# Exercises to complete
(A) Update the review of New Finnish Grammar. Rewrite the part that opens with the words containing "Finnish was not" and closes with "men up here.", replacing "the falling snow" with "the melting ice".
(B) Go on with the review of New Finnish Grammar, picking up after its final sentence.

# Passage for review
§
Diego Marani ‘New Finnish Grammar’


‘At heart, we have always been Lutherans, even before we became Christians. The heroes of the Kalevala were already Lutherans in the same way that Achilles and Ulysses were already Orthodox. 2F042AD6-7A56-4C98-8D52-428CB0A1F403Ulysses practised his wiles on a sophisticated and sceptical society which was familiar with mental trickery. Väinämöinen’s mode of speech is craggy, immediate, uncomplicated, like the first blow of a chisel on rough stone. The Greek Gods mingled with men, wrangled and negotiated with them. The God Ukko never comes down to Earth; he judges our actions and then visits light or darkness upon us, punishment or reward.’


In Diego Marani’s left of field book New Finnish Grammar, read for Italian Lit Month,  the story of roots and the need to belong is brought to us in this improbable story. During the Second World War a man is found in the port of Trieste, badly beaten and having lost his memory and speaking no language, the only clue to his identity is the Finnish name Sampo Karjalainen found on his jacket. He is brought aboard a german hospital ship to be treated where the doctor that treats him, Pétri Friari, has himself unsure roots, in the German forces but himself of Finnish descent. He tries to teach Karjalainen, the rudiments of Finnish before sending him to Helsinki to better discover and understand his own country and language and to then maybe discover more about himself. But Finnish is no ordinary language as we learn:


Finnish was not invented. The sounds of our language were around us, in nature, in the woods, in the pull of the sea, in the call of the wild, in the sound of the falling snow. All we did was to bring them together and to bend them to our needs. When God created man, he did not bother to send any men up here.
§
# Recorded information
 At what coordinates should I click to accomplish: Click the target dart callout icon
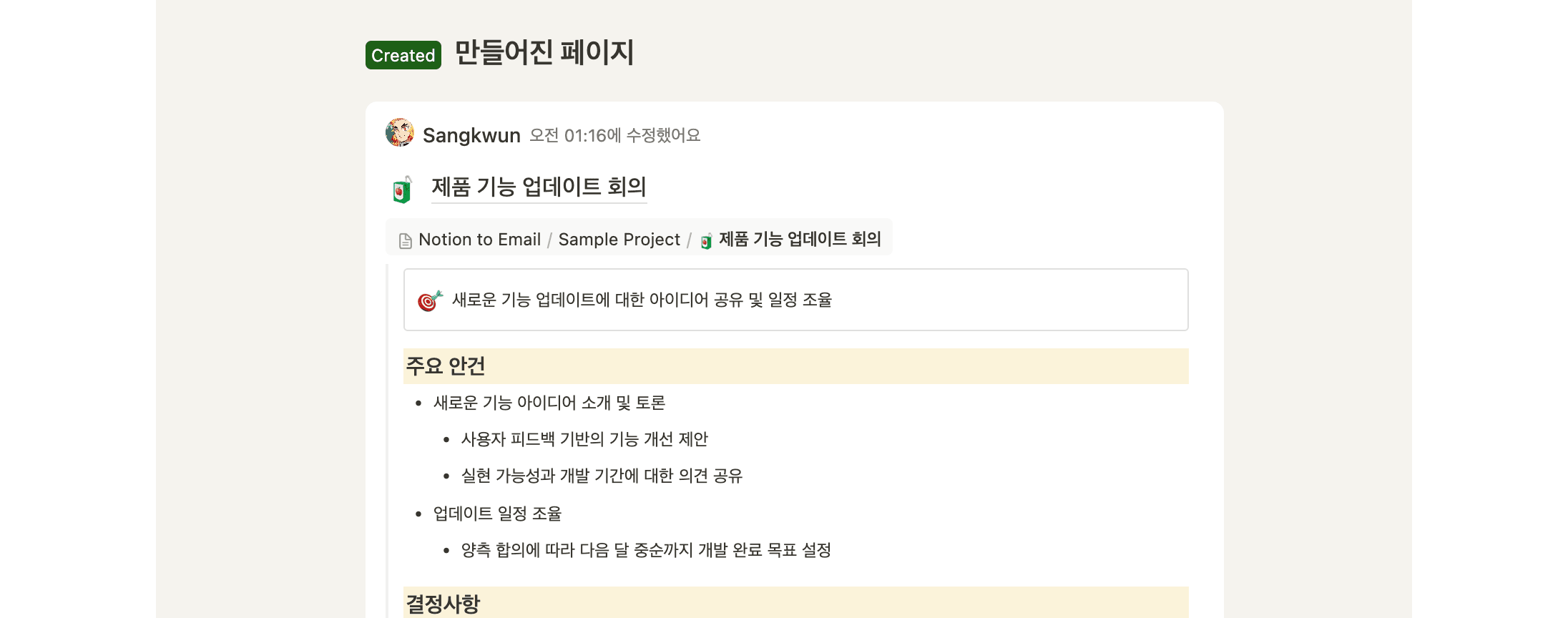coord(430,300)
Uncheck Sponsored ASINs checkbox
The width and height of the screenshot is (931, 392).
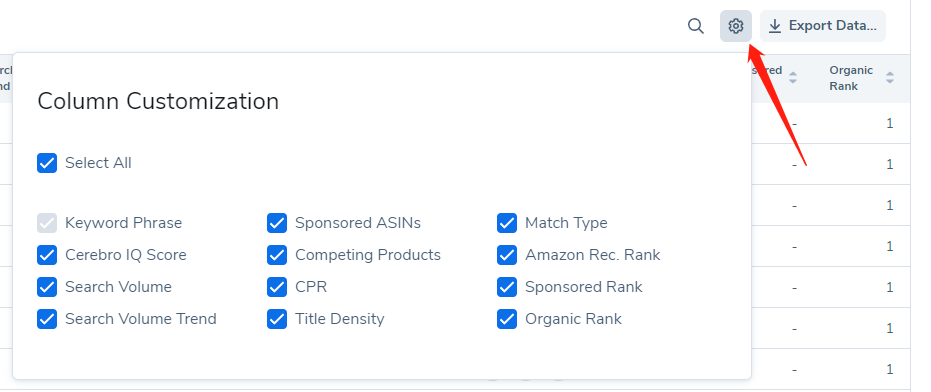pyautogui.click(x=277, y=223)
§
# Expected results
(A)
Finnish was not invented. The sounds of our language were around us, in nature, in the woods, in the pull of the sea, in the call of the wild, in the sound of the melting ice. All we did was to bring them together and to bend them to our needs. When God created man, he did not bother to send any men up here.

(B)
The reader feels something of the poetry, of the essence of Finnish, without Marani trying to detail the actual language. As the Finns prepare to defend their country against Russian attack, Sampo is housed in the military hospital where he meets Ilma, a nurse who feels for him, maybe a new start is possible with her as he struggles to speak Finnish, helped by the pastor Koskela who tries to teach him not only the language but also what it is to be Finnish through Finnish mythology, The Kalevala, the spirit of which is rendered in the opening quote.

Marani’s tale is told by Pétri Friari, pieced together from notes written by Sampo in Finnish whilst Sampo was struggling to learn the language. Who was Sampo? What was he doing in Trieste? Is their hope, through Ilma for a man that does not know who he is? A chance observation by Sampo at the end of the story makes all clear, As Pétri says:


If Doctor Friedrich Reiner had found the handkerchief with the initials S. K. even a day earlier the fate of Massimiliano Brodar would have been different, as would have been my own.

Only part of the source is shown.